Tuesday, November 10, 2009: 10:45 AM

Julie A. Cederbaum, PhD, MSW, MPH , School of Social Work, University of Southern California, Los Angeles, CA
M. Katherine Hutchinson, PhD, RN , College of Nursing, New York University, New York, NY
Background: Family processes including parent-teen sexual risk communication (PTSRC) have been associated with more positive sexual attitudes and less sexual risk-taking among adolescents. Parental religiosity and religious affiliation have had mixed associations with parent-teen sexual communication and adolescent sexual risk attitudes and behaviors. While abstinence communication may increase, sexual risk communication is often much lower.

Methods: Patterns of PTSRC were examined among parents of children attending Catholic parochial schools, using qualitative and quantitative methods. Three focus groups (N=52) and 140 surveys were completed by parents. Qualitative data were analyzed using narrative analysis; first order correlations among the quantitative data were assessed.

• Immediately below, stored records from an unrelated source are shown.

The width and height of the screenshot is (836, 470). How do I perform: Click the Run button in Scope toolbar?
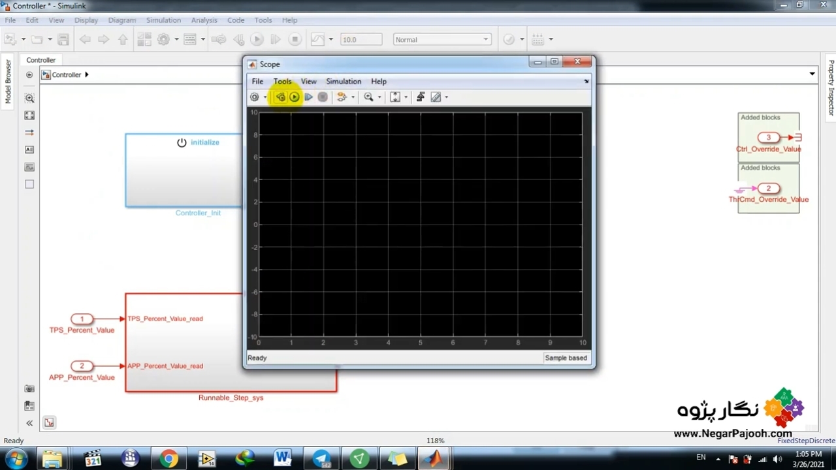pyautogui.click(x=295, y=97)
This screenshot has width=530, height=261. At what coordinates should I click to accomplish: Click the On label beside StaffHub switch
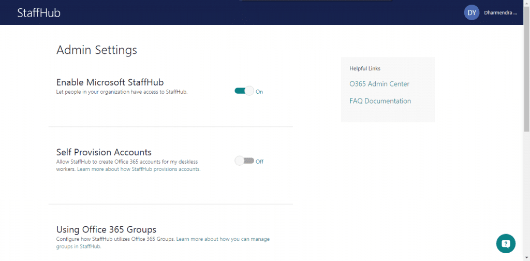click(259, 92)
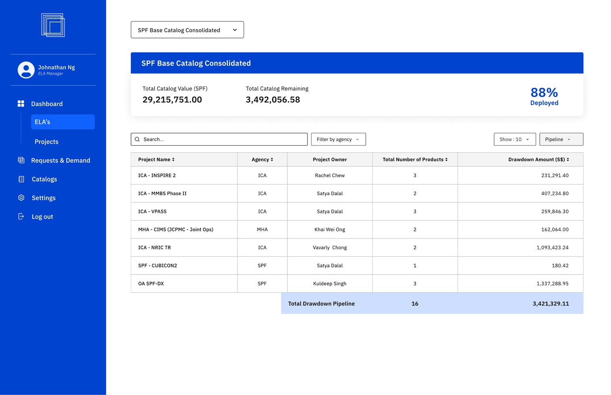Click the Johnathan Ng user avatar icon
This screenshot has height=395, width=611.
pyautogui.click(x=26, y=70)
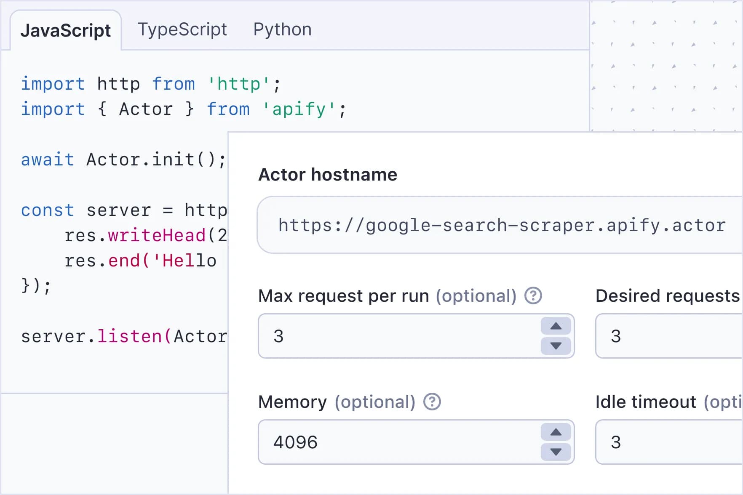Viewport: 743px width, 495px height.
Task: Increase Max request per run with up arrow
Action: [x=556, y=326]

Results: Main themes from parent focus groups included parents' ability to “make a difference”; barriers to PTSRC (PTSRC comfort; fear that PTSRC would appear as condoning sex); and fear of being seen as hypocritical for promoting abstinence when they had engaged in premarital sex and/or experienced premarital pregnancy. From quantitative data, factors associated with less PTSRC included lower levels of education and Hispanic ethnicity. Greater PTRSC was positively associated with child age, general communication quality, and parent-child relationship.

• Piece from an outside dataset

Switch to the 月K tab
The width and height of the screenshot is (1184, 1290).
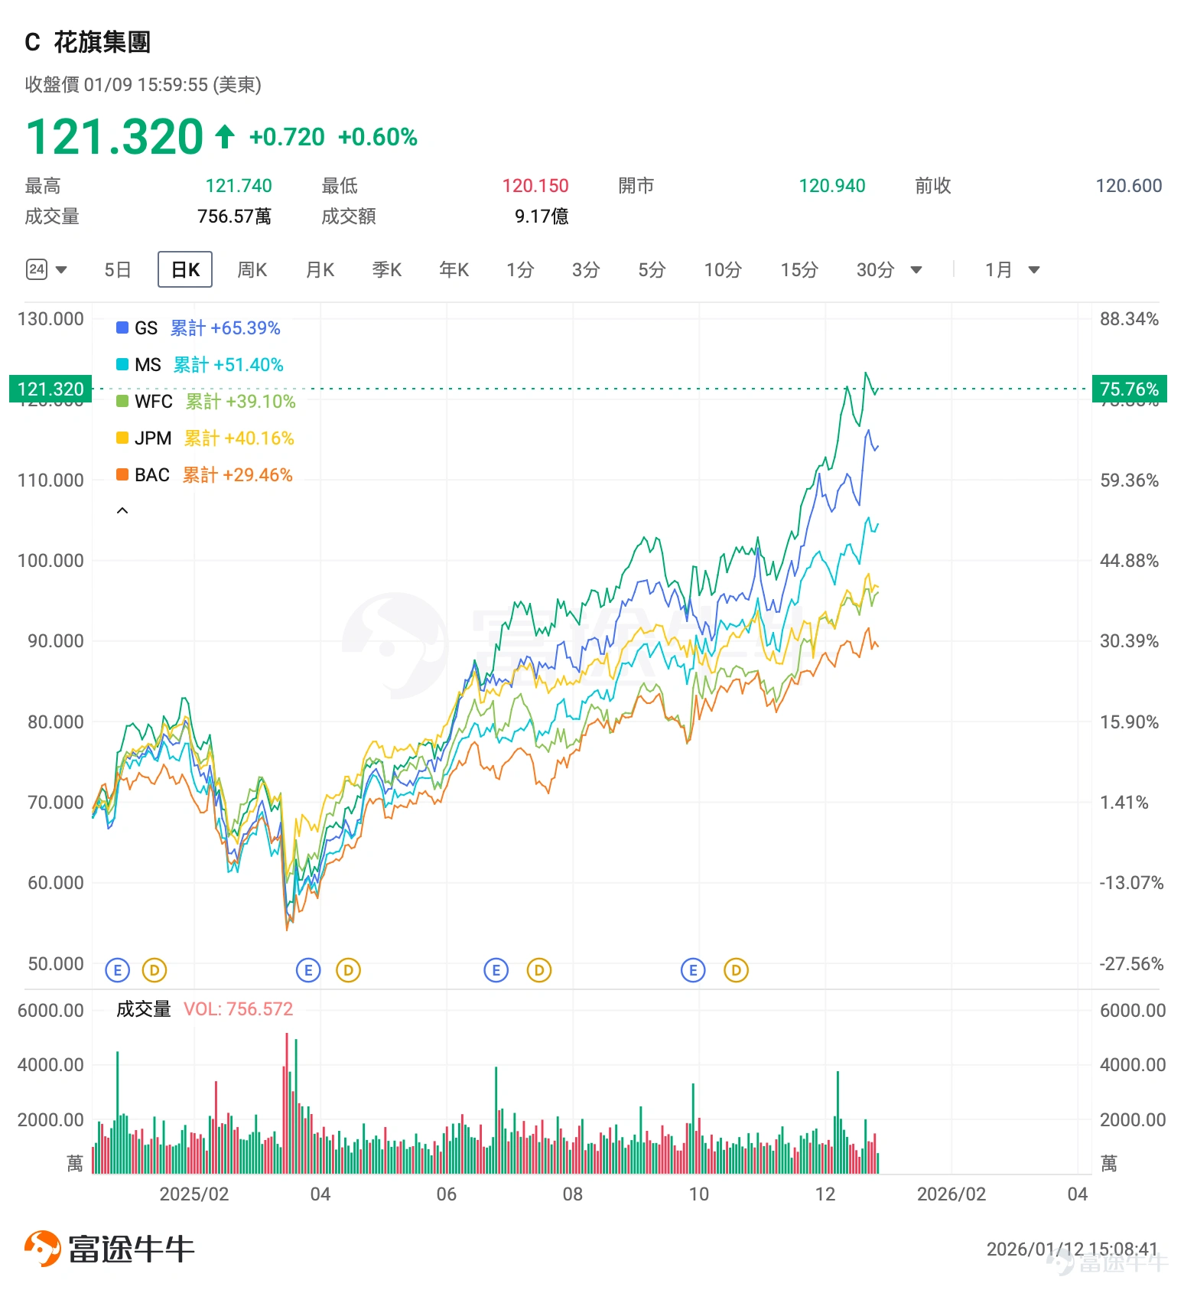(x=320, y=269)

Conclusions: Without in-school sex education, parents may be the only reliable source of sex education for children who attend parochial schools. Thus, it is important to tailor interventions for these families' specific needs. Interventions should include: identifying inter-generational family norms regarding PTSRC, providing parents with PTSRC practice opportunities, dispelling myths and concerns that communication about sex may result in increased activity, and establishing parenting plans and timelines for developmentally appropriate PTSRC.

Learning Objectives:
1. To highlight the sexual risk communication needs of parents of children attending parochial schools 2. To identify parents experiences with sexual communication with their children, including barriers to communication 3. To discuss implications for intervention with these families

Keywords: Communication, Sexual Risk Behavior

Presenting author's disclosure statement:

Qualified on the content I am responsible for because: Did data collection and analysis for MPH master's thesis
Any relevant financial relationships? No

I agree to comply with the American Public Health Association Conflict of Interest and Commercial Support Guidelines, and to disclose to the participants any off-label or experimental uses of a commercial product or service discussed in my presentation.